Médias/Télé Une adaptation peu convaincante du film culte des années 80. TF1, 21h.

Trente ans après la déferlante "Dirty Dancing", le réseau américain ABC et le réseau canadien CTV ont diffusé, en mai dernier, un remake télévisé du film culte d’Emile Ardolino. Sous la forme d’une mini-série en trois parties, que TF1 programme à son tour ce jeudi. De quoi faire plaisir aux fans ? L’objectif sera difficilement atteint avec ce qui apparaît comme une simple version longue, plus lisse et stéréotypée que l’original.

Il est vrai que prendre la place de feu Patrick Swayze et de Jennifer Grey était loin d’être tâche aisée. Colt Prattes réalise une performance plus que correcte sur le plan physique, mais imprime peu de personnalité à la figure de Johnny, le prof de danse rebelle dont Frances, dite "Bébé", va tomber follement amoureuse le temps d’un été.

Quant à Abigail Breslin (qui incarnait la petite Olive dans "Little Miss Sunshine" en 2006), elle peine à dépasser le stade de la jeune femme gauche et trop sage, et à nous faire adhérer à cette soudaine émancipation. Sans compter le manque de sensualité qui se dégage du couple, auquel on ne croit pas davantage. Tandis que Sarah Hyland, qui interprète la sœur aînée de Frances, en quête d’un mari, nous séduit, elle, par sa spontanéité.

Danse lascive

Pour les novices, ce nouveau Dirty DancingH mis en scène par le réalisateur Wayne Blair, se déroule dans une pension de vacances en 1963. "Bébé" vient d’avoir 18 ans et profite de ses vacances en famille avant d’entamer des études de médecine, sur les traces de son père, à la fois dévoué et rigide. C’est lorsqu’elle découvre le "dirty dancing" (la "danse lascive" pour les Québécois), une danse très sensuelle pratiquée en secret par les employés de l’hôtel, que le déclic se produit.
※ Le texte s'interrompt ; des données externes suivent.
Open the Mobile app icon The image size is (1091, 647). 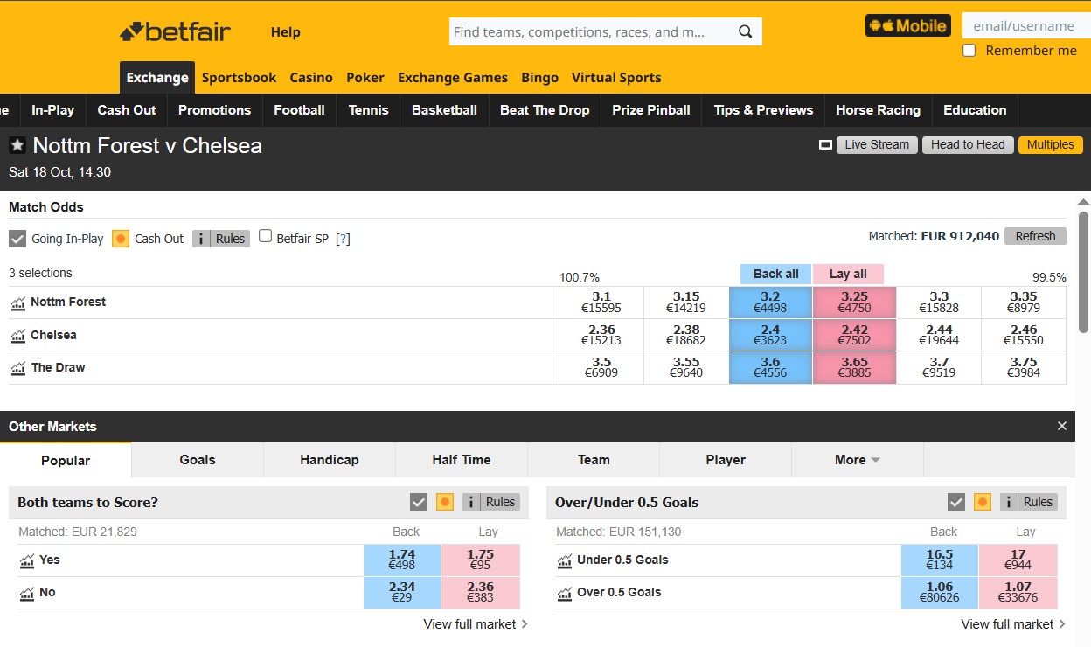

Dans cette version de plus de deux heures (le film durait une heure et demie), la scénariste Jessica Sharzer utilise le temps additionnel pour explorer rapidement les relations entre les parents. Elle a en outre imaginé un personnage de couguar triste, une chanteuse sur le retour, Vivian, plus pathétique que touchante.

Reste le plaisir simple de la comédie musicale, le chant ayant été ajouté à la danse, toujours de qualité. On saluera en particulier la performance de Nicole Scherzinger, l’ex-chanteuse des Pussicat Dolls, dans le rôle de Penny, partenaire magnifique et perdue de Johnny.